According to Ruggiero, there is no grandfather date. In tracing the history of occupancy restrictions, he pointed to a 1978 law that established the three unrelated occupant maximum, and evidence of the three-occupant maximum restriction dating back to 1972. Prior to that, he argued, zoning was even more restrictive; he cites a 1969 revision of a 1952 zoning law that set unrelated occupancy at two people.

The city, he said, argues that it can grant certificates of zoning occupancy to landlords who can demonstrate higher density occupancy before 2003. But Ruggiero argues this was never legal, and there is no law that allowed three unrelated occupants to live in the same dwelling, which would mean the city cannot grant a CZO for a nonconforming right — because the landowner never had that right in the first place.

If he’s proven correct, that would force all landlords to conform to the three-occupant maximum rule, and the city’s current approach could collapse. This is the main prize these landlords hope to get out of their lawsuits — a ruling that throws out the 2003 grandfather date.

But Tobin and Rhea said Ruggiero’s idea is flat wrong.

“We changed the law,” Tobin said. “We changed the definition of functional family in 2003. When you change the law, the old law is no longer valid.”

Tobin said he is “confident (that) we are on firm legal ground.”


Why are Ruggiero and these landlords doing this? What do they want?

They want the city to repeal its occupancy restrictions and enact a new law that restricts occupancy based on square footage.

But that’s never going to happen, not if Tobin can help it.

In 2010, the city came close to caving in to the landlords. Then- Mayor Susan Feiszli said she wanted to reach an accommodation; she was open to the idea of occupancy restrictions based on square footage.

“I wanted to work with the landlords, there was no question about it,” Feiszli said. “Because this is a college town and students need a place to live.”
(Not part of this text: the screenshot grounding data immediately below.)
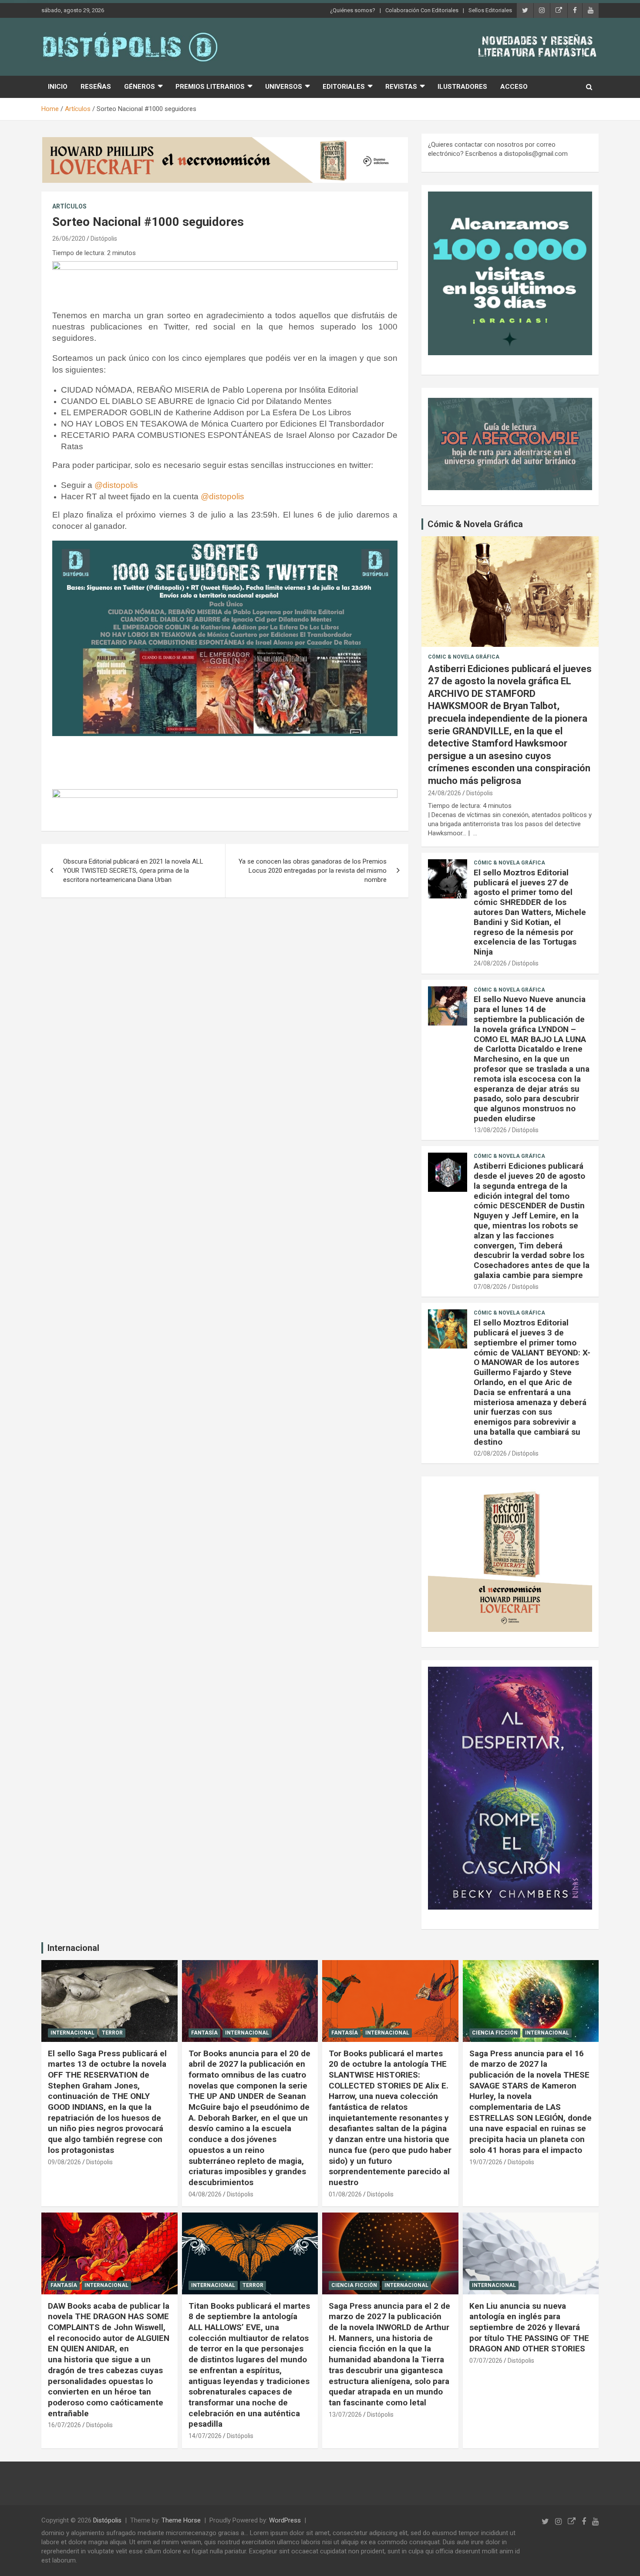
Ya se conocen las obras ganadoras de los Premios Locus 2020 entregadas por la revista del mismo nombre (313, 871)
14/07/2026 (205, 2435)
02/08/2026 (490, 1453)
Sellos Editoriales (490, 10)
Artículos (69, 206)
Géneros (139, 87)
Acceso (514, 87)
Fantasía (204, 2033)
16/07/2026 (64, 2424)
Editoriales (344, 87)
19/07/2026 (485, 2162)
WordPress (285, 2520)
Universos (283, 87)
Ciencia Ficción (495, 2033)
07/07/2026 (485, 2360)
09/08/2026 (64, 2162)
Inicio (57, 87)
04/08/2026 (205, 2194)
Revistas (401, 87)
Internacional (73, 1948)
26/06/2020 (68, 238)
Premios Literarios (210, 87)
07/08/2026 (490, 1286)
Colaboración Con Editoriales (421, 10)
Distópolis (104, 238)
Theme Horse (181, 2520)
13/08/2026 (490, 1130)
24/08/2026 (444, 793)
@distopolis (116, 485)
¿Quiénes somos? (352, 10)
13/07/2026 (345, 2414)
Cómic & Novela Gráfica (475, 524)
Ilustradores (462, 87)
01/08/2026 (345, 2194)
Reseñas (96, 87)
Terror (112, 2033)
Tobin launched a challenge against her partly because of her desire to compromise.

“I did not believe then, and I do not believe now, that that was the path for the city,” Tobin said. “So I ran for mayor.”

And he won. He’s been mayor ever since, and he hasn’t given up on this issue.

But Feiszli also predicted at the time that if officials didn’t pursue a compromise with landlords, then the city would be bogged down in lawsuits for years, which is exactly what happened.

“I believed that it was going to become a long and costly battle, and it has become that way unfortunately,” Feiszli said. The rental permit program, she said, “was a disaster.”

Tobin said he does not regret taking a hard line against the landlords. He said switching to square footage-based occupancy restrictions would encourage the conversion of the city’s antiquated housing stock — much of it built prior to the 1950s — into student housing, which he thinks could lead to safety problems.

“Basically it would be open season on all the older homes,” he said.

Limos and lawsuits

The disgruntled landlords once tried another approach to achieve their goals.

In 2011, Ruggiero, Barden, landlord John DelVecchio ran for city council seats. First, all three of them established residency in the city so they could run. Then they led a voter drive that targeted SUNY Cortland students. They managed to get 1,000 new voters registered. Then they sent limos to pick up students to vote on Election Day. All three of them lost.

The political solution did not work out for them. But it’s in court that they’ve had better luck, and it’s in court that these issues will ultimately be decided.